Steven Schlesinger read a letter from his father, Arthur M. Schlesinger Jr., who couldn't attend due to illness. The 90-year-old historian and author was a neighbor and longtime friend of Galbraith's.
Schlesinger cited English author Thomas Carlyle's famous dismissal of economics as "the dismal science." "Carlyle never forsaw John Kenneth Galbraith," wrote Schlesinger. "(Galbraith) reconnected economics with human and economic realities."
Another longtime friend, as well as political sparring partner, William F. Buckley, recalled how Galbraith's "poker face" made him never quite sure whether he was teasing him or not.
"He told me once that the reason his prose was so perfect was because he rewrote everything five times, making sure he injected spontaneity into the fourth draft," said Buckley.
Steinem, who met Galbraith as a young reporter in the early 1960s, said what struck her first about him was that it was "rare that so much trust rested with so much power."
She spoke of how little difference there was between the public and private Galbraith.
"As John Kenneth Galbraith, he changed the world's consciousness," Steinem said. "As Ken he won our love and trust. The public and private selfs were never dissonant."
His eldest son Alan Galbraith spoke of how his father "was always working on that turn of phrase for our own amusement," such as one day when his father was asked how he was feeling. "He said, 'I'm old, sick, weak and intellectually perfect.'"
McGovern, the Democratic party's nominee for president in 1972, spoke of being at the Galbraith farm in Newfane, planning strategy for the election. "We assumed that anyone who won the Democratic nomination could beat
(Richard) Nixon," McGovern said. "I guess our timing was off."
Kennedy called him "an eloquent voice of reason for our times" and thanked Galbraith for how he and Schlesinger supported John F. Kennedy's 1960 presidential campaign and "gave Jack the gravitas he need to become a serious candidate. There might not have been a 'New Frontier' without Ken."
Peter Galbraith, his youngest son, had the last word. He saluted his father for all the things he learned, from the importance of clear and persuasive writing, to how all of his children and grandchildren have pursued careers in public service and the public good, to the appreciation of beauty from the hills of Vermont to the canals of Venice.

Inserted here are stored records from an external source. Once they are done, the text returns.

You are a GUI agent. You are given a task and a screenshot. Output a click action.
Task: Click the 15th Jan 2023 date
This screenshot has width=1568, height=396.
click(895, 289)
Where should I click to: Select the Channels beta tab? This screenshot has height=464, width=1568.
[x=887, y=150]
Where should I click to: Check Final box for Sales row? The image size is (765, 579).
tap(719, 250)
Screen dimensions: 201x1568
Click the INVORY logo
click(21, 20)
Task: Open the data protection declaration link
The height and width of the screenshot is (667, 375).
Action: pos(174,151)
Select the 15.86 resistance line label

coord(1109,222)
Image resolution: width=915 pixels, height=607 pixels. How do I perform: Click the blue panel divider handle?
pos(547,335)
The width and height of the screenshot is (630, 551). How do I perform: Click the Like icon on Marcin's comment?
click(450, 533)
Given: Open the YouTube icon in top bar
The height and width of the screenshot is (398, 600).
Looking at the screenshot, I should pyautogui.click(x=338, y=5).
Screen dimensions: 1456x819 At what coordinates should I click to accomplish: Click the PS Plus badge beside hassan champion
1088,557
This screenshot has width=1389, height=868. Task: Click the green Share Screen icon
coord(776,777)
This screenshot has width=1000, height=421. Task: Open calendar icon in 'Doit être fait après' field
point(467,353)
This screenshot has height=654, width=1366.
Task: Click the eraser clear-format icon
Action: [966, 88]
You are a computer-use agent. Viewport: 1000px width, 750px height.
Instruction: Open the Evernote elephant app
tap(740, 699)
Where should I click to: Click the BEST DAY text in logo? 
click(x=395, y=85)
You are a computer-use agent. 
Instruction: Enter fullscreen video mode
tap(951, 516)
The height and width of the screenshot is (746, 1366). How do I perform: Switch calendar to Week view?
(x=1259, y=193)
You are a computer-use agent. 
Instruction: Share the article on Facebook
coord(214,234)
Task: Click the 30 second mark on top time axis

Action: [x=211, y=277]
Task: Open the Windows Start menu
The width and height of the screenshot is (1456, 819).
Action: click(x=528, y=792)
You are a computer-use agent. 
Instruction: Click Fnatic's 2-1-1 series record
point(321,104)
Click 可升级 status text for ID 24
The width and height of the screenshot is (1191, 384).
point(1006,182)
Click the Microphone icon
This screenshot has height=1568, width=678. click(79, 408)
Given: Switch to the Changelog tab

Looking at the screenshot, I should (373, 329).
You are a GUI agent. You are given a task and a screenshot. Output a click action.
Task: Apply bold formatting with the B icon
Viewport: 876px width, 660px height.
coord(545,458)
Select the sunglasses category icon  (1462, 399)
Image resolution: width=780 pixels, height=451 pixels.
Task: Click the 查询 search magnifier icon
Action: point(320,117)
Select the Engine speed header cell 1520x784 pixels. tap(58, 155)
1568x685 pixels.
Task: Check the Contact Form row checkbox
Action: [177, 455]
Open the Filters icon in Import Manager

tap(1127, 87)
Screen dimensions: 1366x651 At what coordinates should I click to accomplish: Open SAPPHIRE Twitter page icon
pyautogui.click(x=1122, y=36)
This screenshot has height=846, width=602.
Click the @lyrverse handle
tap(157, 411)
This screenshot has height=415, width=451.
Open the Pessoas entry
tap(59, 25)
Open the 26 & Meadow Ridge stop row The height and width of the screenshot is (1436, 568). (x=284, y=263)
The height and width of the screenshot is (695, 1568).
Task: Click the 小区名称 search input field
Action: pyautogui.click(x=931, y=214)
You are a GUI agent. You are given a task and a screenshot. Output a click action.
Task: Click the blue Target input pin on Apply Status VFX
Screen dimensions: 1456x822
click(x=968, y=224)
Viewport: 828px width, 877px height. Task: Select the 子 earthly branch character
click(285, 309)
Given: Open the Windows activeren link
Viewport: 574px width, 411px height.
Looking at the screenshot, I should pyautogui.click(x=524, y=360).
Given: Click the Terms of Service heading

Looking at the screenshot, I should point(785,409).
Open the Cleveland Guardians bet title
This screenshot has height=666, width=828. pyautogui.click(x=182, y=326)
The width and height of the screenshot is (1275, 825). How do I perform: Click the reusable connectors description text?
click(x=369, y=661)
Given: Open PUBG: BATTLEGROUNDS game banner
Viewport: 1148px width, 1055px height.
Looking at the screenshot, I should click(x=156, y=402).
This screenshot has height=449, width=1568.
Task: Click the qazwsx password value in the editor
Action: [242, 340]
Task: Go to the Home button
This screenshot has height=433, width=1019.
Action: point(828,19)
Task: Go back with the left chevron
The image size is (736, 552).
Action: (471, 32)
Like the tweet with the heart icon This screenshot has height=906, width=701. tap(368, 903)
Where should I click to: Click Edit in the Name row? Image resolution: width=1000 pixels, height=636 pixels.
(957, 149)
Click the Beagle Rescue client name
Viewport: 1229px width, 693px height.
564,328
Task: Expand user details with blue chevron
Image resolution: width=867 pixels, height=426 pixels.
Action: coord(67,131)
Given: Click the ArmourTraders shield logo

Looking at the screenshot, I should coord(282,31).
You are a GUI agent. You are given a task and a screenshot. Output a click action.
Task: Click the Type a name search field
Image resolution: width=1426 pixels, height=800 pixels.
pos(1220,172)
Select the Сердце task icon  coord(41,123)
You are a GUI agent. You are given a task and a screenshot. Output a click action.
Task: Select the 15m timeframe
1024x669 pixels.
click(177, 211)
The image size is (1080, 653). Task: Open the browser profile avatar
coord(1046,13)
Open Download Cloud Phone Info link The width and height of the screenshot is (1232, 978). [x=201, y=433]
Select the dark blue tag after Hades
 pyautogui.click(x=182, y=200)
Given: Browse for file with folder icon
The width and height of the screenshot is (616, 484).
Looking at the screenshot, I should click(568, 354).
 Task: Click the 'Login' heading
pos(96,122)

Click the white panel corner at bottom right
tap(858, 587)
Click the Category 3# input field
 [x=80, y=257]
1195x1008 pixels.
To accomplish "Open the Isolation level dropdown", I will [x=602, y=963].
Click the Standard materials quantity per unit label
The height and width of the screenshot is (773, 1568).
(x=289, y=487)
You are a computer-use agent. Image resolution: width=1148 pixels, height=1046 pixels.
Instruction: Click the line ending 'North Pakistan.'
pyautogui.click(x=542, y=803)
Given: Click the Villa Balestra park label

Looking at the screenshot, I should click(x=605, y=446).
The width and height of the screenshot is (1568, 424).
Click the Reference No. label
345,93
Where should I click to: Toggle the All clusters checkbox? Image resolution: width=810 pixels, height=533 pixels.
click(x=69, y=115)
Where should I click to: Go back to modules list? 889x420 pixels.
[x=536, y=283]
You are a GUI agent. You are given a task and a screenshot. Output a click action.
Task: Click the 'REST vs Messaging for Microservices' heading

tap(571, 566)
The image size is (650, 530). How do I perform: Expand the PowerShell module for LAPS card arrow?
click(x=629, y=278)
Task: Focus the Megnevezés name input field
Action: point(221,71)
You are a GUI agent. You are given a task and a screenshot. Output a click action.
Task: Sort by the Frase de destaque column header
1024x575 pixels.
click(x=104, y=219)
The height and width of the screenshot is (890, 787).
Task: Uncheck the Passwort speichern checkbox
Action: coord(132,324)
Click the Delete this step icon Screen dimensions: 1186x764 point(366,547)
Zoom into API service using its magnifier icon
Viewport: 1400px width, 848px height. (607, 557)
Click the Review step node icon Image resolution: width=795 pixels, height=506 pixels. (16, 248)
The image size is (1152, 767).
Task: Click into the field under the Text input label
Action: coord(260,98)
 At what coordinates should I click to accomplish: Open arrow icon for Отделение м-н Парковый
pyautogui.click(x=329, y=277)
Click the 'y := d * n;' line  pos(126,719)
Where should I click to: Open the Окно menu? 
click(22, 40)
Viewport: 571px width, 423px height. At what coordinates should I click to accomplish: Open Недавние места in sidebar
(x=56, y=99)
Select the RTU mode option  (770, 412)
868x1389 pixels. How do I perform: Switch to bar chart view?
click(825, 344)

"My father was always an optimist," he said. "When someone asked what he hoped for when he died, he said 'I'm hoping for heaven, but I'll settle for Venice.'"
Galbraith fought for years against what he famously called "the disparity between private affluence and public squalor," in his most famous book, "The Affluent Society,"
"We do not have 'the Good Society' that my father wanted," Peter said, "but he helped bring us closer to one."
The service ended with a chorus of "Auld Lang Syne," and as the mourners walked to nearby Annenberg Hall for a post-service reception, they were led by a bagpiper, a nod to Galbraith's Scottish heritage.
More than 500 people attended the service, which was taped by C-SPAN for future broadcast.